Origin Of Ten Pin Bowling

Ten pin bowling is not a modern day activity nor was it invented during modern times.  Archeaologists have been digging around for many years searching for historical evidence and physical items and they have found traces of games that have been played almost five thousand years ago resembling bowling games.  When this evidence was dug up, it made bowling one of the oldest sport activities on record.  It’s mind-blowing to think that the ancient Egyptians also participated in bowling games thousands of years ago.

Historians have been trying to puzzle the pieces together and have come up with a theory that states that olden time bowling games did not differ much from the modern ten pin bowling games.  The only difference seems to be that the ancient ten pin bowlers would most likely have enjoyed their bowling games outdoors and these days there are bowling alleys in shopping malls that incorporate loud music and snacks with short bowling matches.

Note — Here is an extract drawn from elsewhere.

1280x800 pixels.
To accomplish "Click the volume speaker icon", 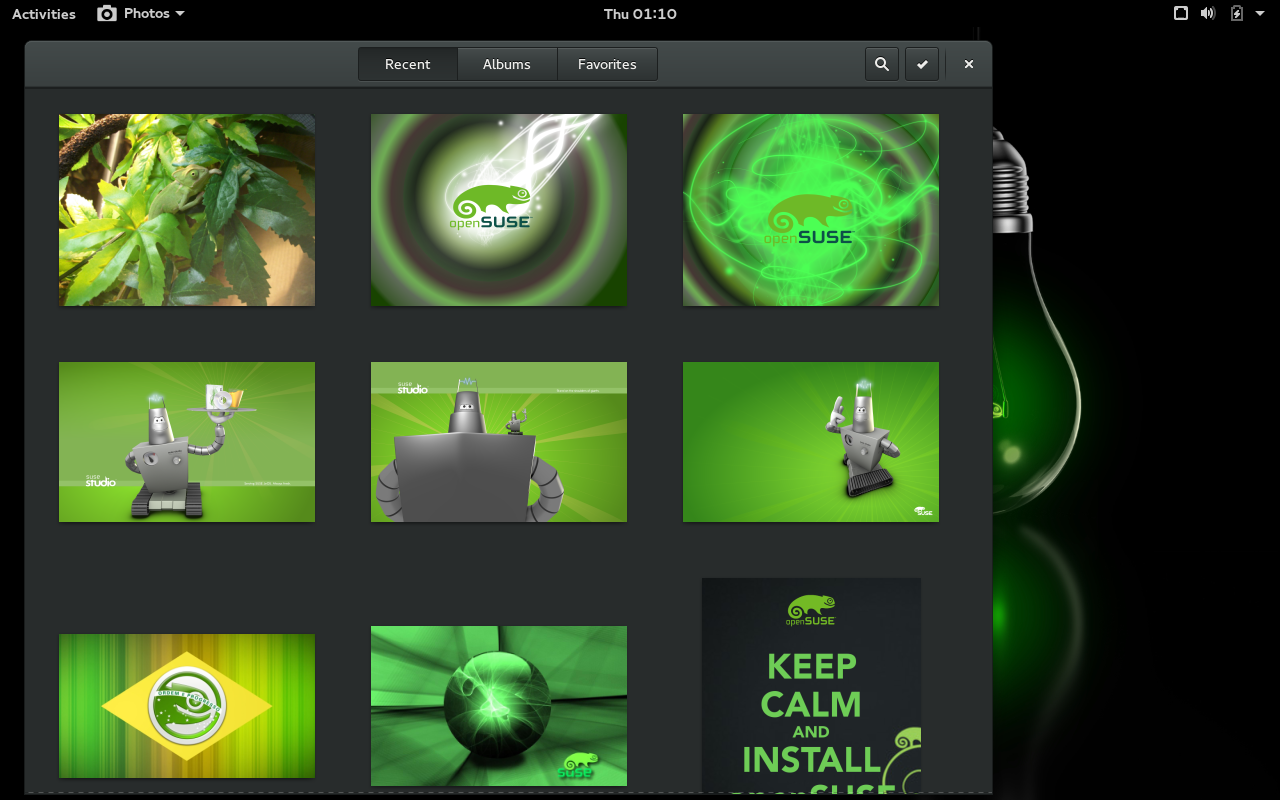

In the middle of the nineteenth century, Europe was enjoying games of ninepin bowling and this game made its debut in the US soon after.  Strange as it may sound, bowling became a gambler target and was an underground activity for quite a some time.  A law was then passed in Connecticut outlawing the purchase of ninepin bowling alleys.  This was an attempt to cut down on the amount of gambling that was done around bowling games.

This law paved the way for the modern day ten pin bowling game.  The gamblers figured out that if they added an extra pin to the ninepin bowling game, they could legally play the game and own ten pin bowling alleys, as the Connecticut law only applied to ninepin bowling alleys and games.  When the new ten pin bowling game caught on around the world, it became so much more popular than the ninepin game had ever been.  And to this day, the ten pin tradition carries on in bowling games around the globe.